We have pleasure in presenting the 18th Annual Report of the Company and the audited statement of accounts for the year ended 31st March, 2015. A summary of the financial results is given below.

MANAGEMENT DISCUSSION AND ANALYSIS

Textile industry is one of the oldest and vitally important industry for the economy of the country After agriculture it employs the maximum number of persons in India. Its contribution to GDP and export earnings make it play a pivotal role in India's economy.

You are aware of the difficulties being faced by your Company and efforts being made to pay off the high cost borrowings by selling the assets. The Company is making all efforts to settle the dues of creditors and reshape the business model. However, the present market conditions are not conducive for such an exercise. Your Company also attracts provisions of Section 23 (1) (a) (i) of The Sick Industrial Companies Act, 1985 due to erosion of Net worth.

MANAGEMENT PERCEPTION OF RISK AND CONCERN(DISCUSSION TO VYAS SIR)

1. Agriculture in India is largely dependent on rains for irrigation As agriculture contributes substantially to our GDP, any downfall in agri production affects economy. Monsoon this year has not been up to the mark and large areas particularly in cotton growing regions have not received adequate rains. It will have its impact not only on quality of cotton but also on its prices during the current year. Consumption of manmade fibers is still low in our country as compared to global standards.
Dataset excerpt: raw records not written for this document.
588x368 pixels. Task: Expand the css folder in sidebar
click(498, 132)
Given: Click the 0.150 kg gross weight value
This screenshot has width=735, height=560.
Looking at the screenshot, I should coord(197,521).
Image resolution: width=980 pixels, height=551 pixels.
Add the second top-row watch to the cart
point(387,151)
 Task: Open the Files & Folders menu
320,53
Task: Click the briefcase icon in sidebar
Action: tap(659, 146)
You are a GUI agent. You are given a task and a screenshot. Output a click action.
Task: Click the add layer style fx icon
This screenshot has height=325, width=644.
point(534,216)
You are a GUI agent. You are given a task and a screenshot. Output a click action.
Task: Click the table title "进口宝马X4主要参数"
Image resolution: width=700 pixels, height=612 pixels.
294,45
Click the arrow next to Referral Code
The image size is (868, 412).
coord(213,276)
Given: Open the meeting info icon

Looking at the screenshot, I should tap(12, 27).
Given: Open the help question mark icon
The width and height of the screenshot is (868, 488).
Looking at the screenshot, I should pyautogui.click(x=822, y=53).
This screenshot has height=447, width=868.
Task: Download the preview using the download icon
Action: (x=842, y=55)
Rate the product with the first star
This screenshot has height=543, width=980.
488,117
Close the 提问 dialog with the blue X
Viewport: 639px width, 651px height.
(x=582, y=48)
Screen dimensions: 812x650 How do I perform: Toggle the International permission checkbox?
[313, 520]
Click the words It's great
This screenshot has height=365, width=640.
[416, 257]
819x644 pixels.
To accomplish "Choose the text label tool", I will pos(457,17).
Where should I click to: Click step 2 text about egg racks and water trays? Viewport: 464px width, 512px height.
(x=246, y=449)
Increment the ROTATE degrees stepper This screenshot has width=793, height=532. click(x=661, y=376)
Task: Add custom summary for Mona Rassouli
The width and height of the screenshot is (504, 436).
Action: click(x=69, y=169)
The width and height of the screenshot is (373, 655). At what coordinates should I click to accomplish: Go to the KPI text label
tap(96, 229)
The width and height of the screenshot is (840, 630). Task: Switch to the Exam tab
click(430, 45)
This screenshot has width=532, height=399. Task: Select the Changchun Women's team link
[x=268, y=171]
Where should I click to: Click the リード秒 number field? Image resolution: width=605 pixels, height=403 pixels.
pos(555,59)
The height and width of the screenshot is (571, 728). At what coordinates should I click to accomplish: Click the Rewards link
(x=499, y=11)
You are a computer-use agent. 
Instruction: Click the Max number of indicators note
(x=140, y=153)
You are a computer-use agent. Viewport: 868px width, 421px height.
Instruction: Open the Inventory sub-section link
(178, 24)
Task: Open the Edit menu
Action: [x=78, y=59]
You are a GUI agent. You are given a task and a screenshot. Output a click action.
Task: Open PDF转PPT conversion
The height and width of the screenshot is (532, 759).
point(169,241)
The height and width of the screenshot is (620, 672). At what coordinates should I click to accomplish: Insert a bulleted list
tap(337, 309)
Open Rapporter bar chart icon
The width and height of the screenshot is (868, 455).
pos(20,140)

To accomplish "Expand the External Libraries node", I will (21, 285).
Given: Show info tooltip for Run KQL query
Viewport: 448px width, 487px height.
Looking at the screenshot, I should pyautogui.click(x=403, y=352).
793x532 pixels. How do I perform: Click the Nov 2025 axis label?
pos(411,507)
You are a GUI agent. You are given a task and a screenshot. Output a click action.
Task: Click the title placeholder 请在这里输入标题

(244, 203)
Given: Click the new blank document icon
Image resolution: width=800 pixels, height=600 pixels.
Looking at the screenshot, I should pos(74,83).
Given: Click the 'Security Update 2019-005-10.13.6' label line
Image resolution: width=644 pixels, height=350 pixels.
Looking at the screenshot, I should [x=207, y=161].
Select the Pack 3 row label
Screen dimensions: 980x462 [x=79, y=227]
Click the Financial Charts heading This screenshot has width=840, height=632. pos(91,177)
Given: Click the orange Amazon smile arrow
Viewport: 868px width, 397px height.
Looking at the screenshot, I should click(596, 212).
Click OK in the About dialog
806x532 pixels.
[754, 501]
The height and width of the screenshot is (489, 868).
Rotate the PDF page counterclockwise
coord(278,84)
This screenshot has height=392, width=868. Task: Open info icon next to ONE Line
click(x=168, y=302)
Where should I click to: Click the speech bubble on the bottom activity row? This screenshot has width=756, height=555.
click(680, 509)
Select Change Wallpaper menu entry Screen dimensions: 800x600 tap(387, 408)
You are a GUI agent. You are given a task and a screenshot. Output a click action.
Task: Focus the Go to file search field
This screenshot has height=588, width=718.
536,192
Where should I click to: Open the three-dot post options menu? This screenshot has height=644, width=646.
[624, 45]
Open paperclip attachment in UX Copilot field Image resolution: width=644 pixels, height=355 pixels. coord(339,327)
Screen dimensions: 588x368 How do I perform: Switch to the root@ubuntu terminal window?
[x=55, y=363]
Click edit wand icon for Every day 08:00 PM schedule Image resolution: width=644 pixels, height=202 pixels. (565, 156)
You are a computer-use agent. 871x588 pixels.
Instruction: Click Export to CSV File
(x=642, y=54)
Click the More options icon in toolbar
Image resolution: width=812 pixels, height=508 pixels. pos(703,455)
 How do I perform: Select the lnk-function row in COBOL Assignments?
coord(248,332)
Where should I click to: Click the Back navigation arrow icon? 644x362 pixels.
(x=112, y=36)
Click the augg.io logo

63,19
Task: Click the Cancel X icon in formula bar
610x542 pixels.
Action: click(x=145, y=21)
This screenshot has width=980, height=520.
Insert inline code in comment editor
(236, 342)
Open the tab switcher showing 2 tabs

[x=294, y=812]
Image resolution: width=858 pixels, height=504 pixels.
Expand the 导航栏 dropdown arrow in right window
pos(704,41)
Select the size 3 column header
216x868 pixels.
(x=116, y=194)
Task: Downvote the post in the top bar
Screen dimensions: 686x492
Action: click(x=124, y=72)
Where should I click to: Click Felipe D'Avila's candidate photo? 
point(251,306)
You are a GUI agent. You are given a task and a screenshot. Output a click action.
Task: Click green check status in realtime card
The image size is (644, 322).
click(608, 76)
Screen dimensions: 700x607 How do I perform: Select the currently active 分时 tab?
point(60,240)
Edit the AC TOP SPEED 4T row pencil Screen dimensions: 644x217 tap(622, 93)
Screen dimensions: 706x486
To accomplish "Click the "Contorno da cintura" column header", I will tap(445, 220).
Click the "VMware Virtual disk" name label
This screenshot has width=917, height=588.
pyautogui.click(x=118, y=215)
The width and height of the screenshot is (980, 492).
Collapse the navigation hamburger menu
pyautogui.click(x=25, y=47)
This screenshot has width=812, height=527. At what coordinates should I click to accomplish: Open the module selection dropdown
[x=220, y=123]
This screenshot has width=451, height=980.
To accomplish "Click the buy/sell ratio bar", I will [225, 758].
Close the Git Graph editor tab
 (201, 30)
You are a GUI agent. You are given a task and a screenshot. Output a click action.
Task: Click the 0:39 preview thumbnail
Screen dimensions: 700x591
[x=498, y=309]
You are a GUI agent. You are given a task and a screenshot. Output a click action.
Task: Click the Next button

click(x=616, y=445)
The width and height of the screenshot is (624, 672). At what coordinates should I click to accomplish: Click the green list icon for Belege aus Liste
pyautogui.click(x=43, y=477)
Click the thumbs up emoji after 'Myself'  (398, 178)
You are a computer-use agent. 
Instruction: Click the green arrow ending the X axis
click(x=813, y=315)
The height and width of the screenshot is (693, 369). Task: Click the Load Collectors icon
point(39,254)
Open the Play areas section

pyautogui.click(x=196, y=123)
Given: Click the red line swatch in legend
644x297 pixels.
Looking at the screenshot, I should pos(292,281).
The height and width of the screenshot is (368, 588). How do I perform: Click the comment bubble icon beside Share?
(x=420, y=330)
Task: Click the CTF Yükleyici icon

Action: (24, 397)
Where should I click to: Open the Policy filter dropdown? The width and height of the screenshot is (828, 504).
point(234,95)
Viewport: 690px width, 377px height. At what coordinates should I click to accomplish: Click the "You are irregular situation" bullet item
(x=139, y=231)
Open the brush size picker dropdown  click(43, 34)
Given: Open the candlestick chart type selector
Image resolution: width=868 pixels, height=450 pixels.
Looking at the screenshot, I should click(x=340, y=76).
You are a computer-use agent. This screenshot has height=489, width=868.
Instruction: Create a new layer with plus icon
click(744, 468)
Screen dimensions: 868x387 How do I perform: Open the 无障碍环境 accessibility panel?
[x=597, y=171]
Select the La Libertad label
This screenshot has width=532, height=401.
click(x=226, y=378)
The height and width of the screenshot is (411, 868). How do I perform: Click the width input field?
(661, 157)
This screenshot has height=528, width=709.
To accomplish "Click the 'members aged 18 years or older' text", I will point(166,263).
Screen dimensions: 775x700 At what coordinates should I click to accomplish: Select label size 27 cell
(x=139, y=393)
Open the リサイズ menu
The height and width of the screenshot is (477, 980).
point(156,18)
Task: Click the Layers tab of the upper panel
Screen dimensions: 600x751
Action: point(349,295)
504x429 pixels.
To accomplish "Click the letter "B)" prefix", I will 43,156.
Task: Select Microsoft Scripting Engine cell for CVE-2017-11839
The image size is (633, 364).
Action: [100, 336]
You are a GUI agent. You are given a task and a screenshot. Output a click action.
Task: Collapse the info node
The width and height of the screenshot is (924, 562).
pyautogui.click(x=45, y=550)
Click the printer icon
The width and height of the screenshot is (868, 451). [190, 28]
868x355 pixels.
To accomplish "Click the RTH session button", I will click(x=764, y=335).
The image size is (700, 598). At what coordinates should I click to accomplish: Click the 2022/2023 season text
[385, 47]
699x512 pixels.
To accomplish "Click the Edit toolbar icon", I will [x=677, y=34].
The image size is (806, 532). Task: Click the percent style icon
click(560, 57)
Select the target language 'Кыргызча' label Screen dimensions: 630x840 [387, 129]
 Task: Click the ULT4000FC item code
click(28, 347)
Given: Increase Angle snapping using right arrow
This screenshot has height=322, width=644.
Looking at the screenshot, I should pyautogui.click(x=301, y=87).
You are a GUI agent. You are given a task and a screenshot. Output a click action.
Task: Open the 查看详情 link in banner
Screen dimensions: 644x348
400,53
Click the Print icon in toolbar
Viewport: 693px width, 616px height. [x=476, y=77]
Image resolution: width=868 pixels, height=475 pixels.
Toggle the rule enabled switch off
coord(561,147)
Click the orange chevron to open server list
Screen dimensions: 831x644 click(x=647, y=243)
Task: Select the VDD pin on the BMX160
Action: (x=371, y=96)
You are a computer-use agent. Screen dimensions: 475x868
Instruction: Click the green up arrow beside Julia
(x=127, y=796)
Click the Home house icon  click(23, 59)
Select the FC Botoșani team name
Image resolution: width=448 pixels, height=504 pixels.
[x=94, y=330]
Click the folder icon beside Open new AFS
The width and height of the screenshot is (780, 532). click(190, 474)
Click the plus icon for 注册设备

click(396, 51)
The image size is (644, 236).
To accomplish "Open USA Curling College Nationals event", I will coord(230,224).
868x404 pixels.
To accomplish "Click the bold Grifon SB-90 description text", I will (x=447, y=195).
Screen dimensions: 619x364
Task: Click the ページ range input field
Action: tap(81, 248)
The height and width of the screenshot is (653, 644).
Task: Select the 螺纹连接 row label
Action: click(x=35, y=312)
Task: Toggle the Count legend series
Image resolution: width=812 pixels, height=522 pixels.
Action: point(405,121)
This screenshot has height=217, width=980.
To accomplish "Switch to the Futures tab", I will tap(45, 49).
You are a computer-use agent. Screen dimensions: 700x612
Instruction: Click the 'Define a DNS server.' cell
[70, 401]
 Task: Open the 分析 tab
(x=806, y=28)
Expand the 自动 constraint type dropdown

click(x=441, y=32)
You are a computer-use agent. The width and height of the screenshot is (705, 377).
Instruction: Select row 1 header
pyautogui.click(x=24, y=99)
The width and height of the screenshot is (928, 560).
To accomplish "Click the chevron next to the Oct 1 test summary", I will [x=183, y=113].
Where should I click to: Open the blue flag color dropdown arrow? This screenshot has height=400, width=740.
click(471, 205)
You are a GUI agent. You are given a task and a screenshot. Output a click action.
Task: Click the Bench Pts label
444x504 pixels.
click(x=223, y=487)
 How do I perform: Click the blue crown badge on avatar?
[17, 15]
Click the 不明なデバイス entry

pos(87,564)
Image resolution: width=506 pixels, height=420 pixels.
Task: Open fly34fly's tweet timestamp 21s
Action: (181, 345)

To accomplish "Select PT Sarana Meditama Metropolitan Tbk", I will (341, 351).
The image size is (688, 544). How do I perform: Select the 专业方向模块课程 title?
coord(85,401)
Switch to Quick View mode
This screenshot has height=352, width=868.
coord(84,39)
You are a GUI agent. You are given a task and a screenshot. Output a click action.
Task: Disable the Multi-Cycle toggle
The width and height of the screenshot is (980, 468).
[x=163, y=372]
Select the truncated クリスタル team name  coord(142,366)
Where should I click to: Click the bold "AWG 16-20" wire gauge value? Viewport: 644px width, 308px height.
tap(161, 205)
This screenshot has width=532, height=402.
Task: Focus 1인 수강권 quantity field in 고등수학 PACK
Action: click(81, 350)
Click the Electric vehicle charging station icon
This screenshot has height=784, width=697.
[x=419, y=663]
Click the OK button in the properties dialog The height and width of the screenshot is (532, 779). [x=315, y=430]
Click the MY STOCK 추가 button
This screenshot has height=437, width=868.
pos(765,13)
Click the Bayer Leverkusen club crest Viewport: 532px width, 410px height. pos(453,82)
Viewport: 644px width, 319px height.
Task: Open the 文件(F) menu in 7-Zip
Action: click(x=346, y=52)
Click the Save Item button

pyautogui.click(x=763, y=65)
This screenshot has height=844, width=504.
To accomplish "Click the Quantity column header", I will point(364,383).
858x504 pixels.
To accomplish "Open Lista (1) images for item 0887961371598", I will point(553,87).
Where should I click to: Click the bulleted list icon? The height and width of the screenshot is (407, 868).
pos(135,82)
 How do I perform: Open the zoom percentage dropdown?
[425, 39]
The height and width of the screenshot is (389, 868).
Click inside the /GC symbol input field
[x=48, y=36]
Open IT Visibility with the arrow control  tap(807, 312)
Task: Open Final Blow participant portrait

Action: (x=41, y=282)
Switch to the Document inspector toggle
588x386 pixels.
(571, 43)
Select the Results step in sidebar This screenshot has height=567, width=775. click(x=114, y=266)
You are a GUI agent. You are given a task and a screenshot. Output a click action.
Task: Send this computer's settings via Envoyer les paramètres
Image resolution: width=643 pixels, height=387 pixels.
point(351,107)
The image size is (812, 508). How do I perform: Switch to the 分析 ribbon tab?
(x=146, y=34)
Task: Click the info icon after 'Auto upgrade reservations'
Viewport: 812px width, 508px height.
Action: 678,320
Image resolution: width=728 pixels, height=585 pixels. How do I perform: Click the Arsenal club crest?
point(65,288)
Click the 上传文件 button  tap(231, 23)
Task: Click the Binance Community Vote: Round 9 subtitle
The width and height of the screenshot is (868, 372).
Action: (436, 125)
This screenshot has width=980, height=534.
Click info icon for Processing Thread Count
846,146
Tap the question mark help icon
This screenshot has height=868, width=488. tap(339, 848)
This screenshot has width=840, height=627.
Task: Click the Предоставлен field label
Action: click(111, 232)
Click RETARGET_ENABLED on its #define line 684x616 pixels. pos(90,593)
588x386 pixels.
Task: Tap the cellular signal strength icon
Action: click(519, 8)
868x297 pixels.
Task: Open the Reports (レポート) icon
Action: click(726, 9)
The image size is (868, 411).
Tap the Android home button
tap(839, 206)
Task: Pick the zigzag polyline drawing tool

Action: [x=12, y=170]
2. China has been a major buyer for Indian textiles - yarn and fabrics. That country is facing economic problems and its import from India has reduced.

INTERNAL CONTROL SYSTEM

Your Company has developed a well defined internal control system over a period which meets its requirement. The system is reviewed periodically to keep with the times and ensure optimal utilization and protection of company's resources. Audit Committee of the Board monitors the internal control system.

HUMAN RESOURCES/INDUSTRIAL RELATIONS

Your Company encourages innovation and performance. It appreciates and values the Human asset of the Company. In spite of difficult situation on operational front, the morale of employees is high and they have been working hard to turn the tide in favour of better working of your Company. The Company has developed an environment of harmonious and cordial relations with its employees. As the Company is in Textile business only, segment reporting is not required.

DIVIDEND

No dividend is being recommended for the year under review in view of the accumulated losses.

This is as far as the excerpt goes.